Stoper Błękitnych długo był pod obserwacją Pogoni, ale na testy jedzie do... Białegostoku

Stoper Błękitnych Stargard - Maciej Liśkiewicz, to zawodnik, który od dłuższego czasu jest jednym z najbardziej łakomych kąsków dla klubów z ekstraklasy. Teraz w końcu ma szansę tam trafić.

23-latek od początku swojej piłkarskiej kariery jest związany z Błękitnymi. O nim oraz o całej drużynie ze Stargardu zrobiło się głośno wiosną zeszłego roku, kiedy II-ligowiec szturmem dotarł do półfinału Pucharu Polski. Wydawało się, że Krzysztof Kapuściński nie utrzyma trzonu zespołu, ponieważ po większość piłkarzy ustawiła się kolejka chętnych z wyższych lig. Ostatecznie Błękitni stracili w zasadzie tylko Łukasza Kosakiewicza (Chojniczanka) i Bartłomieja Poczobuta (Bytovia).
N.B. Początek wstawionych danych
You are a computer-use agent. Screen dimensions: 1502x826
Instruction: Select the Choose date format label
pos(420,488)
Kluczowym zawodnikom II-ligowca uważnie przyglądała się też Pogoń. W Szczecinie mieli ochotę przede wszystkim na Liśkiewicza. Zawodnik był na żywo obserwowany przez trenera Czesława Michniewicza i wydawało się, że latem transfer zostanie sfinalizowany. Tak się jednak nie stało. Dumę Pomorza zasilili Jakub Czerwiński oraz Jarosław Fojut, a 23-latek został w Stargardzie.

Jego temat wrócił jednak w grudniu, kiedy odbył się test-mecz czołowych zawodników z regionu. Michniewicz zdradził wtedy, że Liśkiewicz nadal jest w orbicie jego zainteresowań i niewykluczone, że szczeciński klub postara się go ściągnąć zimą. Podopieczny Kapuścińskiego miał być jednak tylko trzecim albo czwartym stoperem w kadrze, który w awaryjnych sytuacjach zastępowałby Czerwińskiego lub Fojuta. Do konkretów znowu nie doszło, a sytuację wykorzystała Jagiellonia Białystok, która zaprosiła piłkarza na testy.

- Z jednej strony jest to trochę zaskoczenie, ale biorąc pod uwagę, że przez ostatnie lata ciężko pracowałem, to właśnie tego oczekiwałem. Choć może nie akurat ze strony Jagiellonii - mówi Liśkiewicz. - Wiem, że należę do grupy środkowych obrońców, którzy wzbudzają zainteresowanie innych klubów. Nie wiem jak długo obserwował mnie akurat zespół z Białegostoku, jednak zgłosił się po mnie i jestem jak najbardziej za.

Poza test-meczem w Pogoni, stoper latem był także na trzydniowych testach w Piaście Gliwice. Nie będzie więc to dla niego pierwsze zetknięcie z ekstraklasą.

- Teraz będę miał trochę więcej czasu na pokazanie swoich umiejętności - cieszy się Liśkiewicz. - 11 stycznia Jagiellonia rozpoczyna przygotowania i wtedy mam też stawić się w Białymstoku. Będę trenował przynajmniej do 19 stycznia.

Czy to oznacza, że temat Pogoni definitywnie upadł? Najprawdopodobniej tak.

- Nikt ze Szczecina ze mną się nie kontaktował. Na dzisiaj nie ma więc o czym rozmawiać - kończy.